The following questions, subject to only minor differences, will usually be found in all motor proposal forms and quote forms you fill out on a website. Some insurers insert a warning as to the application of the questions to other than individuals.
For example, it is not uncommon for a proposal form to be completed in the name of a company or other organization, especially where a ‘company car’ is involved and in such cases insurers normally insist on being given the same complete information on the person or persons who will normally drive as they would obtain if the proposal form had been completed in the name of the person himself.
The reasons for this will be obvious; a person who has an unhappy record of accidents or convictions may be tempted to try to conceal his record from the insurers by having the proposal form completed in the name of his employers and there is the risk that the insurers would not be able to obtain the premium and conditions they would have required had they known about the driver’s record.
The normal practice, therefore, is for insurers to insert in their proposal forms a stipulation to the effect that if the form is completed in the name of the company or organization, questions relating to accidents records, convictions, experience, and so on shall be answered in relation to the person(s) who will normally drive and in this way insurers can be reasonably sure of obtaining all the information they require and in consequence, the correct premium and conditions.
This rule may sometimes be waived where the employer involved has a large fleet of vehicles insured with the same insurer where a flat rate premium per vehicle is usually calculated and this flat premium is generally reckoned to cater for most types of driving and insurance records with the exception of the more serious offenses such as driving under the influence of drink.
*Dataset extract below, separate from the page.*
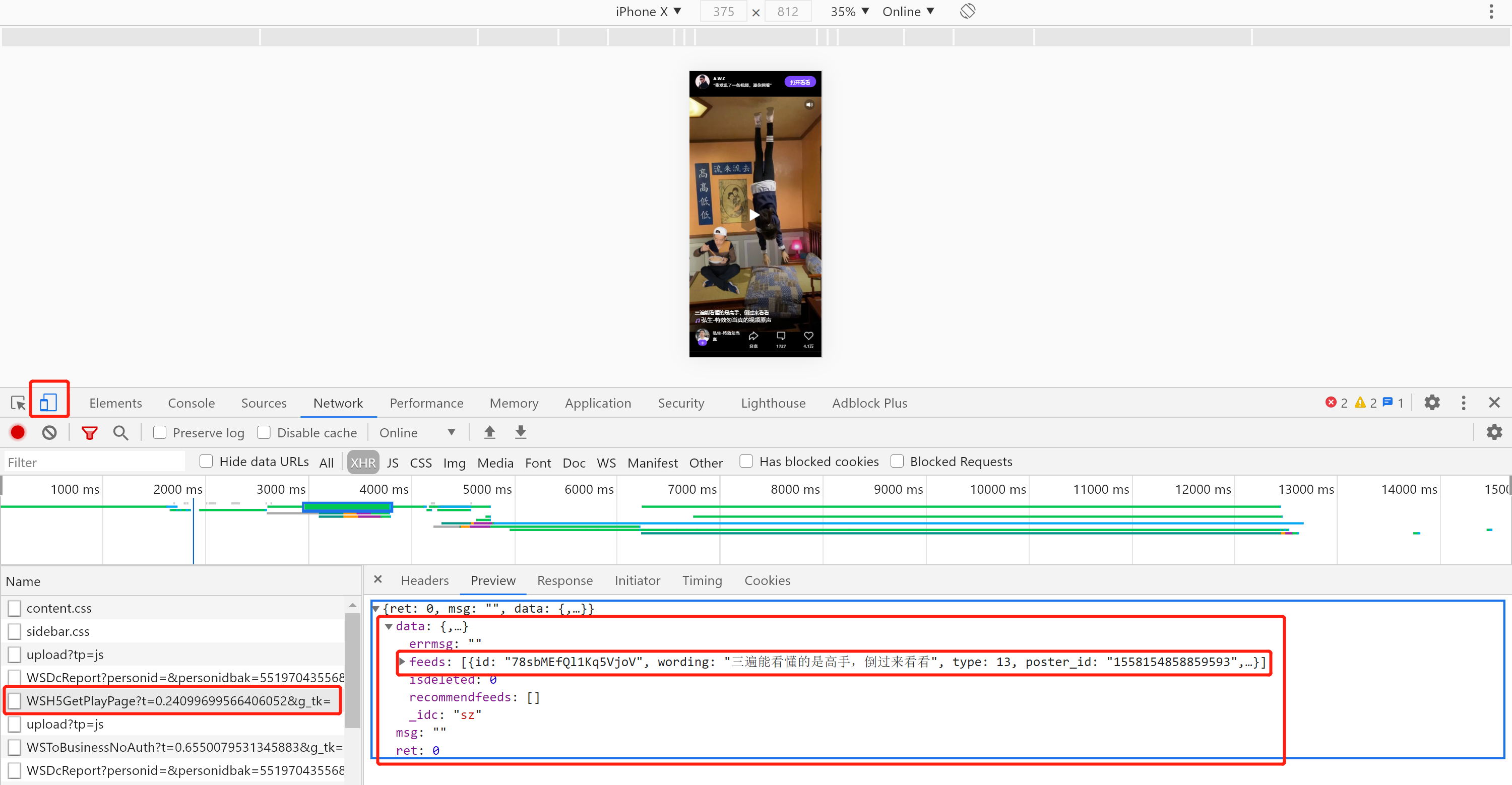Click the rotate device icon
The height and width of the screenshot is (785, 1512).
point(967,11)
Where a ‘drink-drive’ or other serious conviction is disclosed in respect of any particular driver, the insurers will still require full details of the offense and may insist on special terms being applied to that driver even under a policy covering a whole fleet of vehicles.
In general terms, however, and where an employer has a minimum of 15-20 vehicles insured with the same insurers, the latter may be prepared not to insist upon the provision of the individual details referred to above.